The tumor microenvironment (TME) plays a pivotal role in cancer progression and metastasis, with vascular endothelial growth factor (VEGF) signaling serving as a key regulator of tumor angiogenesis and immune evasion. VEGF induces abnormal blood vessel formation, promoting tumor growth, immune suppression, and metastasis through epithelialmesenchymal transition (EMT). As a result, VEGF signaling has become a critical therapeutic target in cancer treatment. This review examines the molecular mechanisms driving VEGF-mediated tumor growth and angiogenesis, with a focus on the interaction between tumor and endothelial cells and the dual role of VEGF in fostering vascularization and immune suppression.
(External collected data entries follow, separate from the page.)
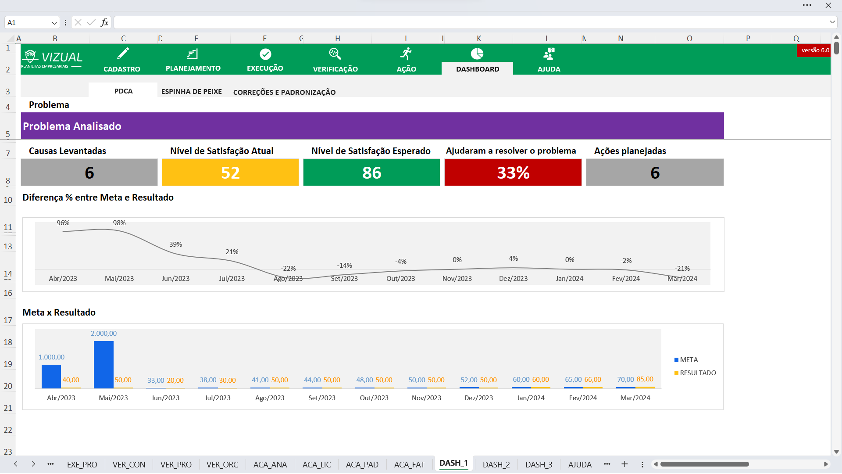This screenshot has width=842, height=474.
Task: Open Correções e Padronização section
Action: pos(284,92)
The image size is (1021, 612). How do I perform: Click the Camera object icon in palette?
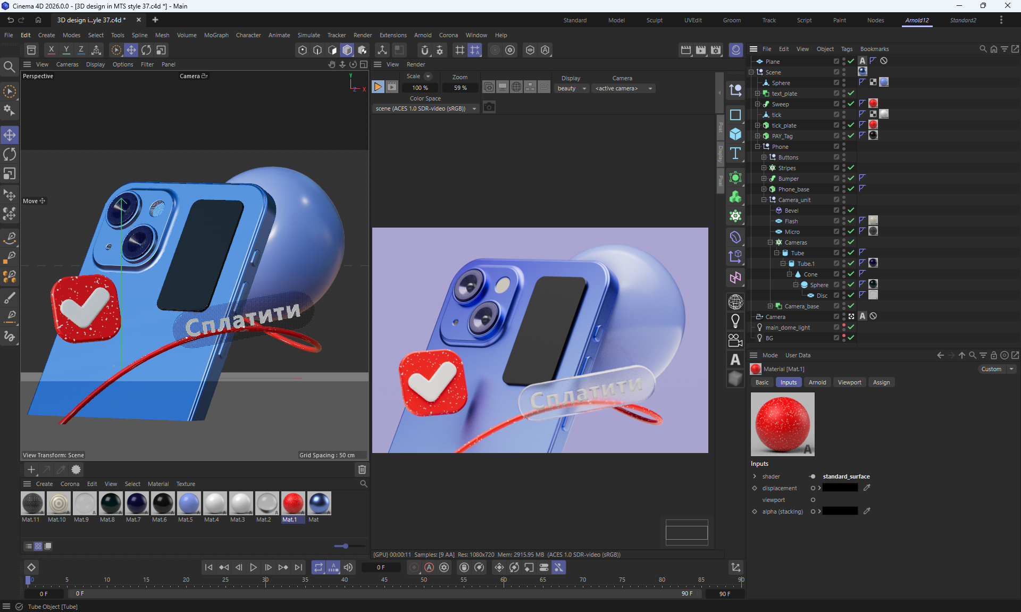[735, 340]
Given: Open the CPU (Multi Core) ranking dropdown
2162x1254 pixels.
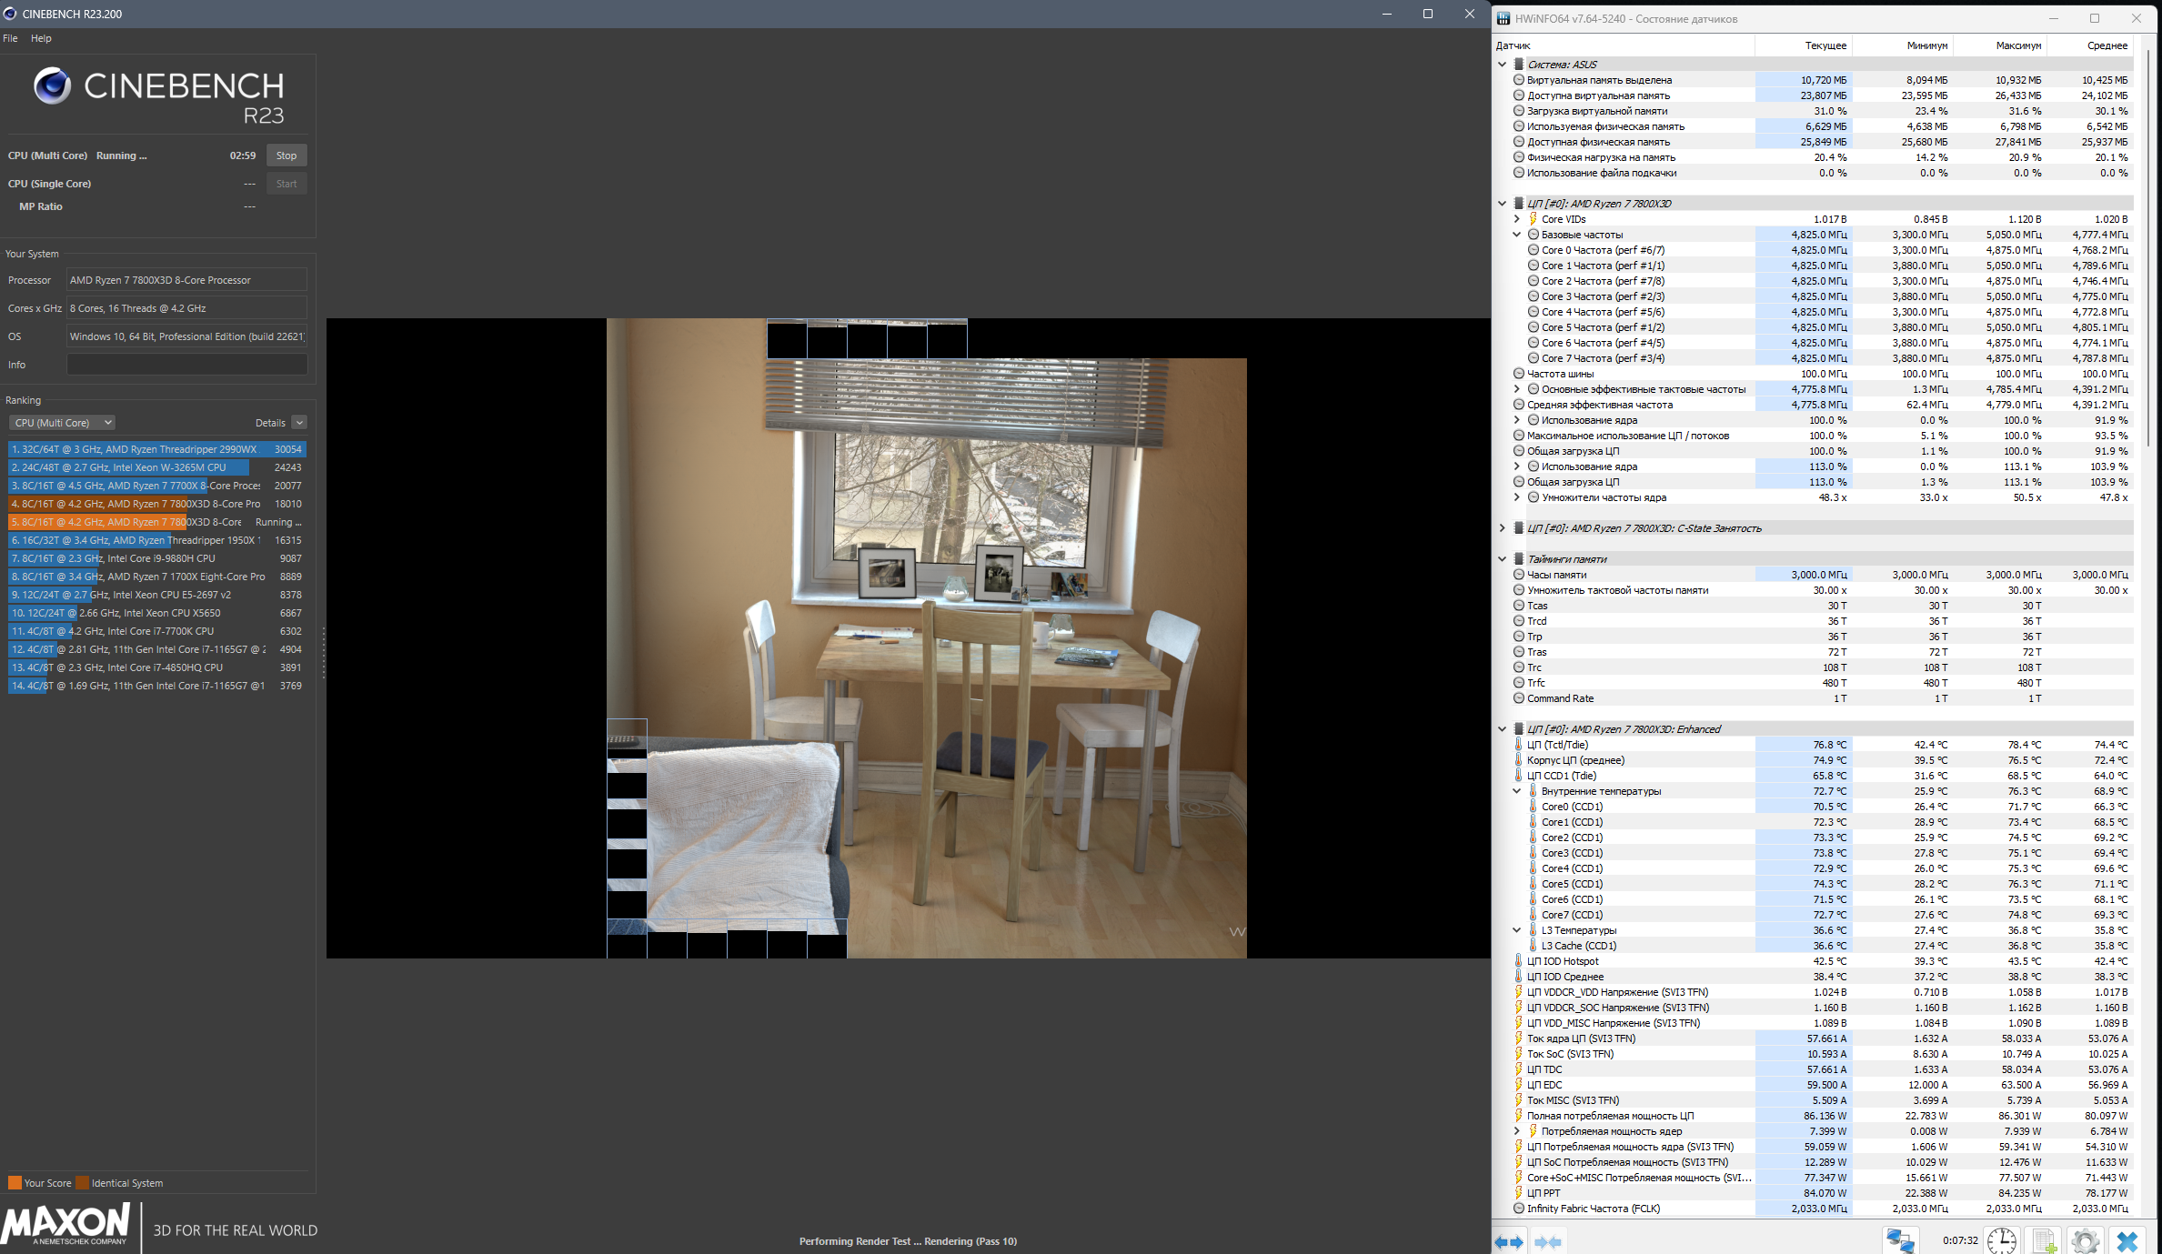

Current anti-VEGF therapies, including monoclonal antibodies (e.g., bevacizumab) and tyrosine kinase inhibitors (TKIs), have demonstrated efficacy and have received FDA approval for various cancers; however, therapeutic resistance remains a significant challenge. Strategies to overcome resistance, such as novel VEGF inhibitors, vascular normalization approaches, and combination therapies with immune checkpoint inhibitors, have been explored. Additionally, future directions emphasize the need for personalized approaches to improve treatment efficacy and reduce metastasis. A comprehensive understanding of VEGF signaling in the TME may pave the way for more effective cancer therapies.